Posted November 2, 2017 by qotsm in Arts & Entertainment

You may have heard of the legendary Bessie Smith. You may have even seen the HBO movie a few years ago with Queen Latifah in the title role, but I guarantee you have never seen the self-professed ‘Empress of the Blues’ portrayed like this.

You feel it from the opening moment of the show, when musician Anthony Nelson lets loose, filling the auditorium with his saxophone that reaches down and almost rips out your soul. You see it when Miss Bessie Smith comes barreling through the front door and dares you to not greet her adoringly and acknowledge her greatness. You know from note one that you’re in for one hell of a ride with this production.

Portrayed by the fabulous Miche Braden in Mosaic Theatre Company’s season opener, The Devil’s Music: The Life and Blues of Bessie Smith, proves to be not just an ordinary run of the mill bio-play.
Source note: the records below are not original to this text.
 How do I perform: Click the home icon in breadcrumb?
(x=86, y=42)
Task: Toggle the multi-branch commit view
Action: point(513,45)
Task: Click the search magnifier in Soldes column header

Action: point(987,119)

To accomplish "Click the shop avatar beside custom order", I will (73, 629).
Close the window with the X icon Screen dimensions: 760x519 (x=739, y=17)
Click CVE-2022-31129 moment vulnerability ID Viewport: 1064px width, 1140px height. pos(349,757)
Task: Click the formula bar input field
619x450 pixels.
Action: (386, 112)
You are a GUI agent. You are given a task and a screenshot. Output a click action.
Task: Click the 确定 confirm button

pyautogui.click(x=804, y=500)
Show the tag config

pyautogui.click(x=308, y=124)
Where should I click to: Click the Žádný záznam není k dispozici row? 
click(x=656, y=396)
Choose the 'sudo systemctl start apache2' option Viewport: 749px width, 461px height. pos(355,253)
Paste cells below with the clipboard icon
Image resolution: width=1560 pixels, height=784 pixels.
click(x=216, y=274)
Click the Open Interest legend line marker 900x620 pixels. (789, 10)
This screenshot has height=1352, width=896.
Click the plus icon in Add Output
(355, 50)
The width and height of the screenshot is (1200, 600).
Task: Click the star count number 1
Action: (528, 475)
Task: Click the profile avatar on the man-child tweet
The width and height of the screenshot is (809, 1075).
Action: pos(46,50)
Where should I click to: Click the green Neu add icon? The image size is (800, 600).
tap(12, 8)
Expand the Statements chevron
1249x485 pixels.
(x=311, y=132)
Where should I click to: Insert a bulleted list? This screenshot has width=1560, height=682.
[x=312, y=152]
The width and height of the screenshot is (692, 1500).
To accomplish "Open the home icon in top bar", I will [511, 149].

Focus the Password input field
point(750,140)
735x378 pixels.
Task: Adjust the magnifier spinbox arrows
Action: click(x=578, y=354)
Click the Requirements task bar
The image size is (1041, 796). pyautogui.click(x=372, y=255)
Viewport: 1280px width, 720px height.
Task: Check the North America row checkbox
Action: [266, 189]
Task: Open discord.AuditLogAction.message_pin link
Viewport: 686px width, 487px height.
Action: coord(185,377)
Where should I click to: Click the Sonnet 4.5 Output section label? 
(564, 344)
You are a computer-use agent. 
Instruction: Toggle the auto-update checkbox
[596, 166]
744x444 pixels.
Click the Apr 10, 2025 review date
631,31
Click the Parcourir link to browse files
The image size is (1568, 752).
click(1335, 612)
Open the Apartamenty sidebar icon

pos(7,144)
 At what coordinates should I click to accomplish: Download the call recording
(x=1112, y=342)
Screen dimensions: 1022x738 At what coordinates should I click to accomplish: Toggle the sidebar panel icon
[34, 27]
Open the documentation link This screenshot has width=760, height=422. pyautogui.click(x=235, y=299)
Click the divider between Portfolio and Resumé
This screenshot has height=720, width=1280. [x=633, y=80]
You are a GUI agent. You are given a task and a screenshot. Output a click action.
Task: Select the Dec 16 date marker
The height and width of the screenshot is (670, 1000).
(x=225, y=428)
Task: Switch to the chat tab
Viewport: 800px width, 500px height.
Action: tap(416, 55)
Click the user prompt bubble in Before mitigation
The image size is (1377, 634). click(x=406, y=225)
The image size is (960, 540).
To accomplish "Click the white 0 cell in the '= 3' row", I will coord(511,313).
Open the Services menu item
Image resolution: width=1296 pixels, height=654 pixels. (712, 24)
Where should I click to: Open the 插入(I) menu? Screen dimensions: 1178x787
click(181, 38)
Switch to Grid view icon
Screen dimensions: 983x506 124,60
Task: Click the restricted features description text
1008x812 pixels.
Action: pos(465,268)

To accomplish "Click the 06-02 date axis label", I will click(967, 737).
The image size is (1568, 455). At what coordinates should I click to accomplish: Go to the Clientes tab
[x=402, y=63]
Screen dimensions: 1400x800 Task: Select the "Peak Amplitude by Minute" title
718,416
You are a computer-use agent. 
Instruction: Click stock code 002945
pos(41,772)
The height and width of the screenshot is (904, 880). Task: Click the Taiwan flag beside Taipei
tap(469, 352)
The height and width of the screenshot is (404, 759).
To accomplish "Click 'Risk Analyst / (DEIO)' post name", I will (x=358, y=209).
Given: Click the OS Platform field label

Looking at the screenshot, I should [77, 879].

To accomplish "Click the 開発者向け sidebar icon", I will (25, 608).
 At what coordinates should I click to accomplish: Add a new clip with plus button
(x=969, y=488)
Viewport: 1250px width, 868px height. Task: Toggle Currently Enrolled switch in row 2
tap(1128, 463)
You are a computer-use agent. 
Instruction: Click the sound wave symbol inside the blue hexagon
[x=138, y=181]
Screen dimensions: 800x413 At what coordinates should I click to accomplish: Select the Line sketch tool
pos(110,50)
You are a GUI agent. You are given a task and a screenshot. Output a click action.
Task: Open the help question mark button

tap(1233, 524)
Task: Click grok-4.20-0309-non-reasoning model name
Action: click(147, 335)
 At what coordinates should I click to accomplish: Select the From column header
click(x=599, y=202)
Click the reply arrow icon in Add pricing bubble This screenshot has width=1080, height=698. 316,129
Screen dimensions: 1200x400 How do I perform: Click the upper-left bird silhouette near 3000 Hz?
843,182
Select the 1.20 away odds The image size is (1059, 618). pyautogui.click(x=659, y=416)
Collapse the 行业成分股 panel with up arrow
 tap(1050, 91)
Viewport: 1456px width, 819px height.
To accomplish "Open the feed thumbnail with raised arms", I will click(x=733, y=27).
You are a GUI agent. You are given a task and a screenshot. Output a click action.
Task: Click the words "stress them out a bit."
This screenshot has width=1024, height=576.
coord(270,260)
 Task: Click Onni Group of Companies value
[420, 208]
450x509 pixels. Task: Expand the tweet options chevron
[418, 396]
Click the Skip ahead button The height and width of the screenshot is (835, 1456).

Braden portrays ‘The Empress’ as a larger than life, singing, drinking, rapping, storytelling, hallucinating one woman force of nature. She’s a smart ass s**t talking no-nonsense hell of a woman who stared down the Ku Klux Klan and refused to enter through any club’s back door.

What most don’t know is that Smith toured up and down the east coast during the Depression era, becoming one of the highest paid musicians in America, and the highest paid Black musician anywhere. She rented a sleeper car and used it as a non-discriminating hotel.

Her musicians, played by a team of lovable sidekicks throughout the play are bassist Jim Hankins, saxophonist Anthony E. Nelson Jr., and pianist Gerard Gibbs. They try with little or no success to keep the incorrigible Smith subdued and grounded in reality, but Miss Bessie will have none of that.

The Devil’s Music not only captures the soul of Ms. Smith’s music but it haunts you with the demons churning away inside her soul. It was heartache and pain that made her music what it was, and The Devil’s Music makes that pain abundantly clear. Her songs, from “T’aint Nobody’s Bizness If I Do” and “St. Louis Blues” to “I Ain’t Got Nobody,” prove Bessie not only had a song in her heart but an incurable ache in it too. She tries to sing her way through the struggle to mix music, family and love. However, it was that failed attempt that gives her an indelible place in music history. Ironically, the more she sings into her struggle, drinking on every song, the more the devil himself seems to take her by the throat, choking the life’s breath out of her.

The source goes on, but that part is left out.